After a time the government had use for the building and it became necessary to seek other quarters for the school. Boon Itt leased a new site of about ten acres on the west bank of the river adjacent to the barracks, at a nominal price. As the Board had no funds available for a building he personally secured subscriptions from local merchants and officials amounting to four thousand ticals (two thousand dollars), besides lumber and building materials. A plain but substantial two-story school building of teak wood was erected under his personal supervision and partly by the labour of his own hands.

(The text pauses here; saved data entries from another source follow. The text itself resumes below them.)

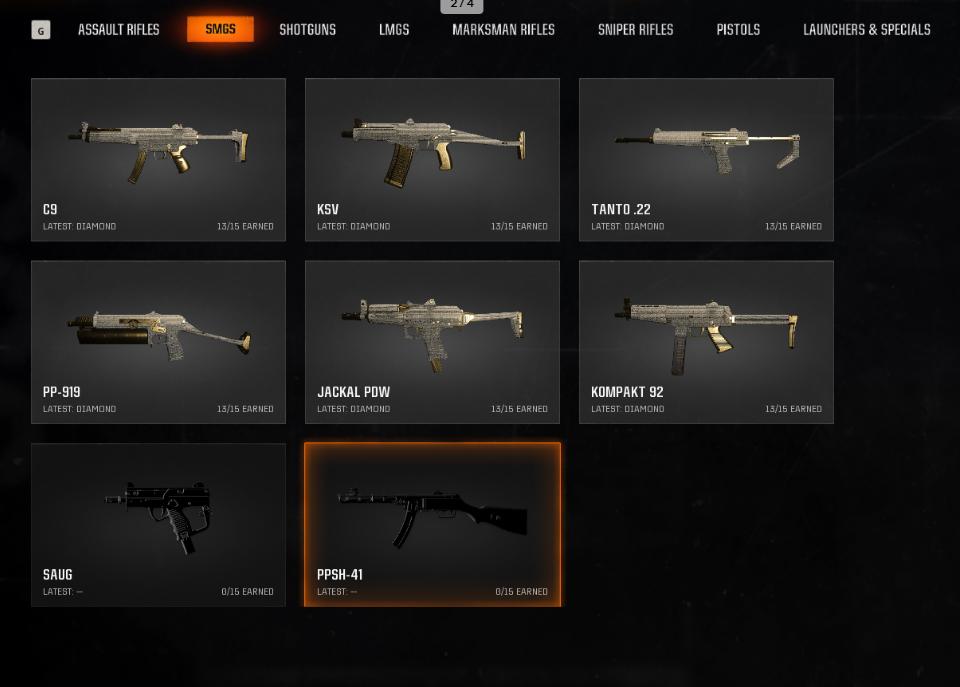The height and width of the screenshot is (687, 960).
Task: Select the SMGs tab
Action: [220, 29]

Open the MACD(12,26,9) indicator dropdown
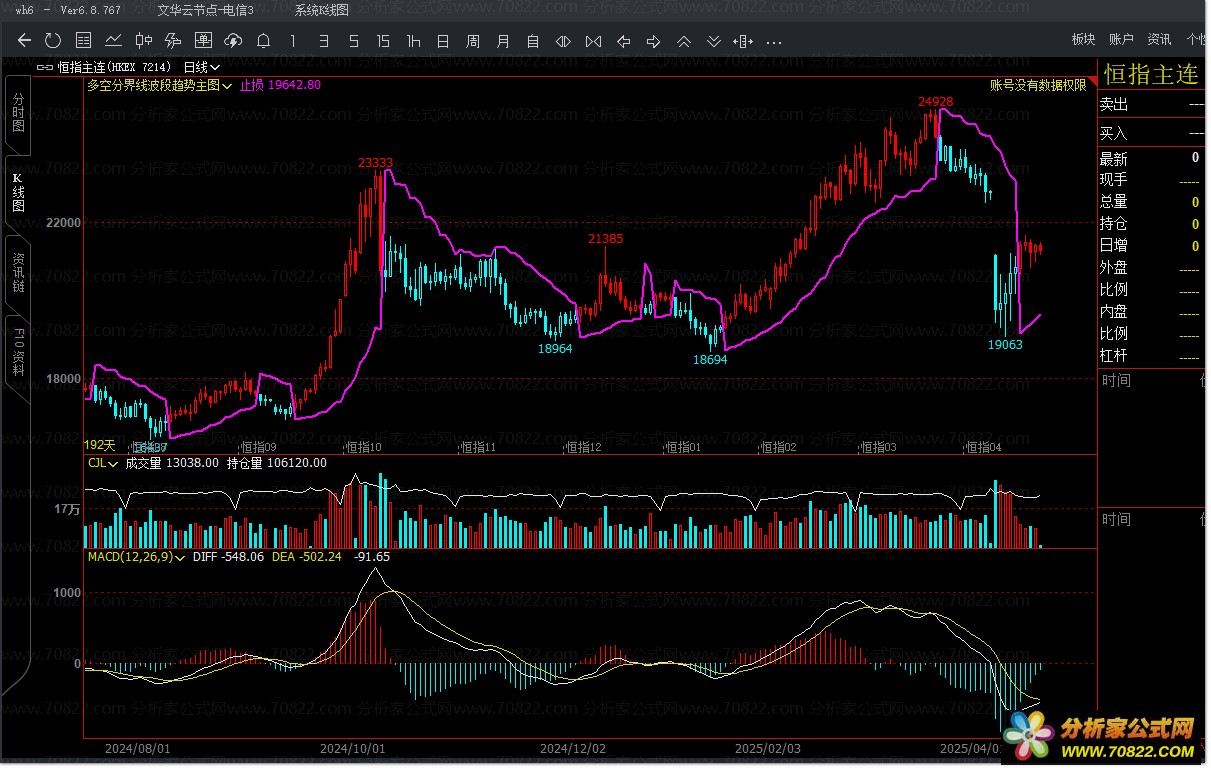[x=136, y=556]
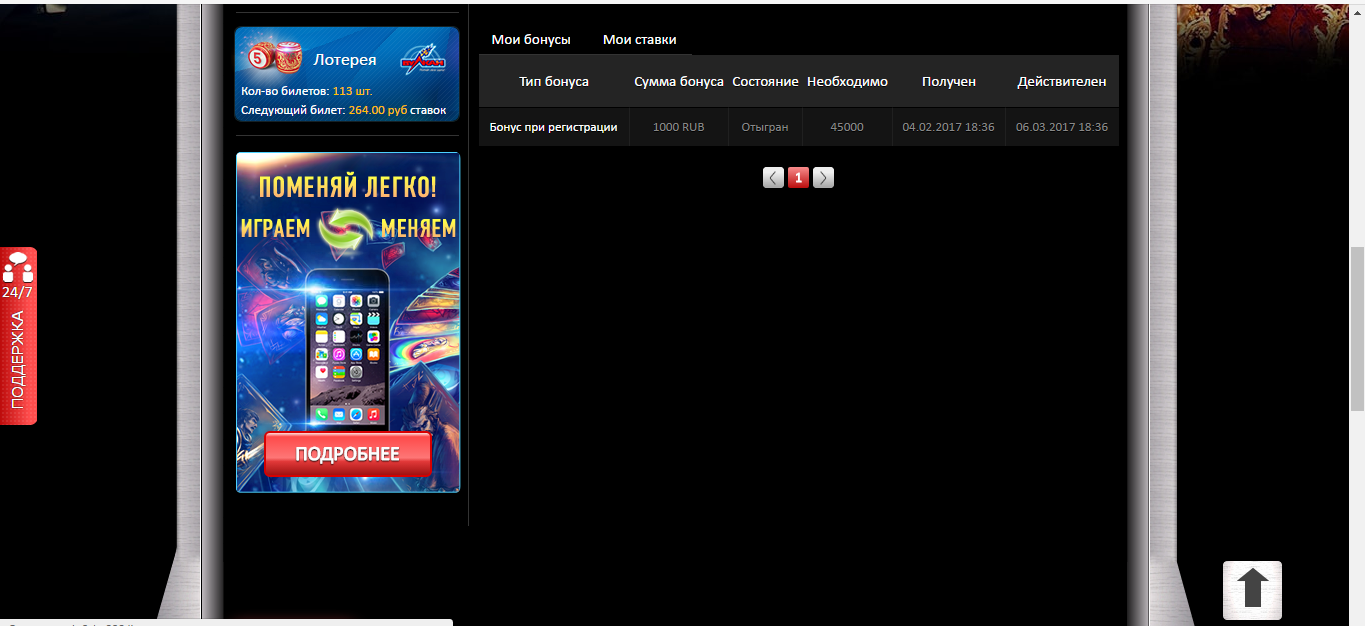Screen dimensions: 1365x626
Task: Click the Тип бонуса column header
Action: [554, 82]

The enrollment of the first year was forty boys, of whom twenty-six were boarders. The average attendance for that year was ninety-five per cent. In the competitive examinations later the boys of this school gained the highest standing over the boys of the government public school and the Royal Survey school. One of the notable features of his work was the influence he exerted over the young men personally. No doubt that influence in a measure was due to the manner of his religious teaching. He himself has described his method:

“As I have men who study Christianity I have to spend a good deal of time formulating what are the fundamental doctrines of Christianity. We can use phrases in the States and be understood.... Here it is de novo. I use no text-book. I do not know of any. I endeavour to analyse as honestly as I know how myself and use my experience as a guide—not as an infallible guide, but only as a working basis.”

This plan which he adopted was essentially the apostolic method. In our emphasis on the inspiration of the letters written by the apostles we are likely to overlook the fact that they are discussing spiritual truths out of their own lives; their epistles are “text books” written out of experience under the guidance of the Holy Spirit. Boon Itt was following the same method so far as he could.

In addition to being superintendent of the school, he regularly conducted the Sabbath preaching service, worked in the Sunday school, and made a tour of exploration as far north as the Lao border. His wife had charge of a girls’ school which she had organised. Pitsanuloke was formally organised and recognised as a regular station in 1899.